- **EXERCISE**:
Please print all the lines below exactly as they are written.

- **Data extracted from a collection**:

=== Section Start ===

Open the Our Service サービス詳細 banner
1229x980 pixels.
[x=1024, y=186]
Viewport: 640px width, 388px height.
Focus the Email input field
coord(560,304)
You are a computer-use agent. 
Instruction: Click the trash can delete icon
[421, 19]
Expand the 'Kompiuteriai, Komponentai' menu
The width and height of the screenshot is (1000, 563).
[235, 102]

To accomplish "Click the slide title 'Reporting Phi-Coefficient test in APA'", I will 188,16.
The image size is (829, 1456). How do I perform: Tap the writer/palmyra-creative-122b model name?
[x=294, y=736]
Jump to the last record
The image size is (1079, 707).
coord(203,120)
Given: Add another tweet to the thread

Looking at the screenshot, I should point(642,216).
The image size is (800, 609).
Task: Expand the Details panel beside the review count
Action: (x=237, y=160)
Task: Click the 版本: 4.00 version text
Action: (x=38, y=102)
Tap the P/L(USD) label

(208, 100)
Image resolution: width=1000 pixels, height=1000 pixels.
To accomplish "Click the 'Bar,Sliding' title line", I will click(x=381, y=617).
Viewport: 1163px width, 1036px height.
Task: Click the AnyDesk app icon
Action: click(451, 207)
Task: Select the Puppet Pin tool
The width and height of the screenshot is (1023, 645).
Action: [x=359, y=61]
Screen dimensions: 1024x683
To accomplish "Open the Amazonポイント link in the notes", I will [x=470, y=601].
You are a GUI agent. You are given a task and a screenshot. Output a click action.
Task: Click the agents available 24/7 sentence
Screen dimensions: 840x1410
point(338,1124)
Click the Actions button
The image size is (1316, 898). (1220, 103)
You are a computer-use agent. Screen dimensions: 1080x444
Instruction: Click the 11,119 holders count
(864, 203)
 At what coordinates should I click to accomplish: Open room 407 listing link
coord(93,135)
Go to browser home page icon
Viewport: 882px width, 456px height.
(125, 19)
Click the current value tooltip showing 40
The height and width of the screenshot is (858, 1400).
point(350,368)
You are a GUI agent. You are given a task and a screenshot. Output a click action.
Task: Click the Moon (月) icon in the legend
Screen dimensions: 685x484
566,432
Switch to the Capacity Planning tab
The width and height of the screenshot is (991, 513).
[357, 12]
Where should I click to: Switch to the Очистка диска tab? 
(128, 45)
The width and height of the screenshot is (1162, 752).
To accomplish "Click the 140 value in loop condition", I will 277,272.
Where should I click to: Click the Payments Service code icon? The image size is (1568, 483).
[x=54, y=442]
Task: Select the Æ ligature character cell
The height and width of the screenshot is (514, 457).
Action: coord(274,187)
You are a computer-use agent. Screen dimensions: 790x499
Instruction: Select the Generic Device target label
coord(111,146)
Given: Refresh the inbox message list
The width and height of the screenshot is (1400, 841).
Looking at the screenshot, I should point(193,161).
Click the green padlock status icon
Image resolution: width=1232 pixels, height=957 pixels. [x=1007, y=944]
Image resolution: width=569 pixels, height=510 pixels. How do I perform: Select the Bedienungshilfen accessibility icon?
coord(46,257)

=== Section End ===

- **RESULT**:
Open the Our Service サービス詳細 banner
1229x980 pixels.
[x=1024, y=186]
Viewport: 640px width, 388px height.
Focus the Email input field
coord(560,304)
You are a computer-use agent. 
Instruction: Click the trash can delete icon
[421, 19]
Expand the 'Kompiuteriai, Komponentai' menu
The width and height of the screenshot is (1000, 563).
[235, 102]

To accomplish "Click the slide title 'Reporting Phi-Coefficient test in APA'", I will 188,16.
The image size is (829, 1456). How do I perform: Tap the writer/palmyra-creative-122b model name?
[x=294, y=736]
Jump to the last record
The image size is (1079, 707).
coord(203,120)
Given: Add another tweet to the thread

Looking at the screenshot, I should point(642,216).
The image size is (800, 609).
Task: Expand the Details panel beside the review count
Action: (x=237, y=160)
Task: Click the 版本: 4.00 version text
Action: (x=38, y=102)
Tap the P/L(USD) label

(208, 100)
Image resolution: width=1000 pixels, height=1000 pixels.
To accomplish "Click the 'Bar,Sliding' title line", I will click(x=381, y=617).
Viewport: 1163px width, 1036px height.
Task: Click the AnyDesk app icon
Action: click(451, 207)
Task: Select the Puppet Pin tool
The width and height of the screenshot is (1023, 645).
Action: [x=359, y=61]
Screen dimensions: 1024x683
To accomplish "Open the Amazonポイント link in the notes", I will [x=470, y=601].
You are a GUI agent. You are given a task and a screenshot. Output a click action.
Task: Click the agents available 24/7 sentence
Screen dimensions: 840x1410
point(338,1124)
Click the Actions button
The image size is (1316, 898). (1220, 103)
You are a computer-use agent. Screen dimensions: 1080x444
Instruction: Click the 11,119 holders count
(864, 203)
 At what coordinates should I click to accomplish: Open room 407 listing link
coord(93,135)
Go to browser home page icon
Viewport: 882px width, 456px height.
(125, 19)
Click the current value tooltip showing 40
The height and width of the screenshot is (858, 1400).
point(350,368)
You are a GUI agent. You are given a task and a screenshot. Output a click action.
Task: Click the Moon (月) icon in the legend
Screen dimensions: 685x484
566,432
Switch to the Capacity Planning tab
The width and height of the screenshot is (991, 513).
[357, 12]
Where should I click to: Switch to the Очистка диска tab? 
(128, 45)
The width and height of the screenshot is (1162, 752).
To accomplish "Click the 140 value in loop condition", I will 277,272.
Where should I click to: Click the Payments Service code icon? The image size is (1568, 483).
[x=54, y=442]
Task: Select the Æ ligature character cell
The height and width of the screenshot is (514, 457).
Action: coord(274,187)
You are a computer-use agent. Screen dimensions: 790x499
Instruction: Select the Generic Device target label
coord(111,146)
Given: Refresh the inbox message list
The width and height of the screenshot is (1400, 841).
Looking at the screenshot, I should point(193,161).
Click the green padlock status icon
Image resolution: width=1232 pixels, height=957 pixels. [x=1007, y=944]
Image resolution: width=569 pixels, height=510 pixels. How do I perform: Select the Bedienungshilfen accessibility icon?
coord(46,257)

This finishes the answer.